_ENTRIES SUPPLIED:_
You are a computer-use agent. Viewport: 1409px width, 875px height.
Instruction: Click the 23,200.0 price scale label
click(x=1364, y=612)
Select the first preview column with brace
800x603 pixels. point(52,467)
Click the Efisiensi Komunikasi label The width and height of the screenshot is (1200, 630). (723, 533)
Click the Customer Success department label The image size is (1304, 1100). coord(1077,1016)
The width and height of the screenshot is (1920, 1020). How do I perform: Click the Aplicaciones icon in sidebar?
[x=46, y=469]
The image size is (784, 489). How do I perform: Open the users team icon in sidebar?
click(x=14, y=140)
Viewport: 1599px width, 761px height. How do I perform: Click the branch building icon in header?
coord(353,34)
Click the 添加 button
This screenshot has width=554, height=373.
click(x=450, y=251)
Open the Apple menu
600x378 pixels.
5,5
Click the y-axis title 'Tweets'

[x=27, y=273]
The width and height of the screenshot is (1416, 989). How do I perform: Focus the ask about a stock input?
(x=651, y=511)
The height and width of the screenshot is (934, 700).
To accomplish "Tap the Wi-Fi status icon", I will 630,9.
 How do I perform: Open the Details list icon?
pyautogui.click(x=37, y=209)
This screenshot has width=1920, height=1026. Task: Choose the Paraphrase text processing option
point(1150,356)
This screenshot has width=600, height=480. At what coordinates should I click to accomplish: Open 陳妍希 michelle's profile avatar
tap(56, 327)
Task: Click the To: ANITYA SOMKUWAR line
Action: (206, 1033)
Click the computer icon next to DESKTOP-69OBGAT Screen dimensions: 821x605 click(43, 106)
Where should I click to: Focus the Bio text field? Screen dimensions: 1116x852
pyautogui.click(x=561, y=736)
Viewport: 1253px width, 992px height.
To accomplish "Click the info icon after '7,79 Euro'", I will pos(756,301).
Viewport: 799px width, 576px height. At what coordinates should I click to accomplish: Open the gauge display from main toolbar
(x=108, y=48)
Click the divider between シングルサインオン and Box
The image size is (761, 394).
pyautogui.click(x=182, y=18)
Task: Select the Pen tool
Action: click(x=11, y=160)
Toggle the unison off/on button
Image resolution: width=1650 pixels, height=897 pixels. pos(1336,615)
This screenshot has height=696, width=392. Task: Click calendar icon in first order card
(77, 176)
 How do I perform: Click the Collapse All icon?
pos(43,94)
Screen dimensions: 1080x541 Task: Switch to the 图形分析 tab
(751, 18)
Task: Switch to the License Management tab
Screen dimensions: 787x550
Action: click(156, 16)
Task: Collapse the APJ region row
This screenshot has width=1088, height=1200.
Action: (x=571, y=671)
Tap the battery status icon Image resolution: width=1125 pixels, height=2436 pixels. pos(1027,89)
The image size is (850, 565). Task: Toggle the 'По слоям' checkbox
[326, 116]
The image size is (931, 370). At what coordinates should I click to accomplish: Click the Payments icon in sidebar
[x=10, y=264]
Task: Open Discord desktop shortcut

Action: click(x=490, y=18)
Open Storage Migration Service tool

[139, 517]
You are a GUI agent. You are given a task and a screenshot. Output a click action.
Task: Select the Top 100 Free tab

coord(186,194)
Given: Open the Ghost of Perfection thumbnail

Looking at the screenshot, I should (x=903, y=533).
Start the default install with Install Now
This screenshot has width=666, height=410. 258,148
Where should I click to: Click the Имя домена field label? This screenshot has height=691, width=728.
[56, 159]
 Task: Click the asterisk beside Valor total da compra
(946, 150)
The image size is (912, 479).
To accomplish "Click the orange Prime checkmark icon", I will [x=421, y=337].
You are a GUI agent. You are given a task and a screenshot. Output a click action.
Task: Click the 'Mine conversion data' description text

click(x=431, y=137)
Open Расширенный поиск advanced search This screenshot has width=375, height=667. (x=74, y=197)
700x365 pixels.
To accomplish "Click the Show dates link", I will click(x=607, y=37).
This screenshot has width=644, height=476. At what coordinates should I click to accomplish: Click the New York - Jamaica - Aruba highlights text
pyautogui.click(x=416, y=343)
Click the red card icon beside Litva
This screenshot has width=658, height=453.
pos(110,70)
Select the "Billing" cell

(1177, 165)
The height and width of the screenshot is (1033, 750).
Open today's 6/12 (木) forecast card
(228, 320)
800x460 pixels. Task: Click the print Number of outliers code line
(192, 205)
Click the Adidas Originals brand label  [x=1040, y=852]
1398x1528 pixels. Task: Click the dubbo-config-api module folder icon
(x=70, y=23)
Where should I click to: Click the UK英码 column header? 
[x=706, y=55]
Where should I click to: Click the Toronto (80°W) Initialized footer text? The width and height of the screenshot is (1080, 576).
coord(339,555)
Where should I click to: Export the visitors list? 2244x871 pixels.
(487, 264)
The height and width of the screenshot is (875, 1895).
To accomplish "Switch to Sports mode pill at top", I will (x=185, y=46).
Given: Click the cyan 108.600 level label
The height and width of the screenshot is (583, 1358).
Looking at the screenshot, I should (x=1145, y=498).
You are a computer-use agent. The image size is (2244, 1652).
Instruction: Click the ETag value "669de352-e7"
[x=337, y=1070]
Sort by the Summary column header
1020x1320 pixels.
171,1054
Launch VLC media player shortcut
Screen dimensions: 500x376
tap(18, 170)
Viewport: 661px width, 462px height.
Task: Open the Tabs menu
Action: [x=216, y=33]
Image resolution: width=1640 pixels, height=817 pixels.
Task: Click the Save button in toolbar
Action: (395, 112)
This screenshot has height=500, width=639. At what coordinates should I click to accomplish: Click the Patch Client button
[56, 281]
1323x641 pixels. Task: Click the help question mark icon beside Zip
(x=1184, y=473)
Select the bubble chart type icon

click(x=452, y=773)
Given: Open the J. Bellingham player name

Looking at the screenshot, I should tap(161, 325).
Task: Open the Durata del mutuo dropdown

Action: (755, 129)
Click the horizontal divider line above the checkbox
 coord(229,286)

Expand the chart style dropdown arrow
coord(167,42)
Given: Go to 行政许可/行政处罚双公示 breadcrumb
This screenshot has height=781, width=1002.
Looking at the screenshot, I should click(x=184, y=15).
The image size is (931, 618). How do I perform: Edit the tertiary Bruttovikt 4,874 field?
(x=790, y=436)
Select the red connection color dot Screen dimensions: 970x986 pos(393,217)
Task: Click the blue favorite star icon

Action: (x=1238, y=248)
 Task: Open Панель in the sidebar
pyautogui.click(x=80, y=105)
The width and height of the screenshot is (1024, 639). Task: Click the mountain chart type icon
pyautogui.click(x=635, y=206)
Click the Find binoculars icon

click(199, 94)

_DIRECTIONS FOR THIS TASK:_ Begin with the line containing "Instruction: Click the ETag" and repeat each line exactly until the records above end.

_FINISHED TASK:_
Instruction: Click the ETag value "669de352-e7"
[x=337, y=1070]
Sort by the Summary column header
1020x1320 pixels.
171,1054
Launch VLC media player shortcut
Screen dimensions: 500x376
tap(18, 170)
Viewport: 661px width, 462px height.
Task: Open the Tabs menu
Action: [x=216, y=33]
Image resolution: width=1640 pixels, height=817 pixels.
Task: Click the Save button in toolbar
Action: (395, 112)
This screenshot has height=500, width=639. At what coordinates should I click to accomplish: Click the Patch Client button
[56, 281]
1323x641 pixels. Task: Click the help question mark icon beside Zip
(x=1184, y=473)
Select the bubble chart type icon

click(x=452, y=773)
Given: Open the J. Bellingham player name

Looking at the screenshot, I should tap(161, 325).
Task: Open the Durata del mutuo dropdown

Action: (755, 129)
Click the horizontal divider line above the checkbox
 coord(229,286)

Expand the chart style dropdown arrow
coord(167,42)
Given: Go to 行政许可/行政处罚双公示 breadcrumb
This screenshot has height=781, width=1002.
Looking at the screenshot, I should click(x=184, y=15).
The image size is (931, 618). How do I perform: Edit the tertiary Bruttovikt 4,874 field?
(x=790, y=436)
Select the red connection color dot Screen dimensions: 970x986 pos(393,217)
Task: Click the blue favorite star icon

Action: (x=1238, y=248)
 Task: Open Панель in the sidebar
pyautogui.click(x=80, y=105)
The width and height of the screenshot is (1024, 639). Task: Click the mountain chart type icon
pyautogui.click(x=635, y=206)
Click the Find binoculars icon

click(199, 94)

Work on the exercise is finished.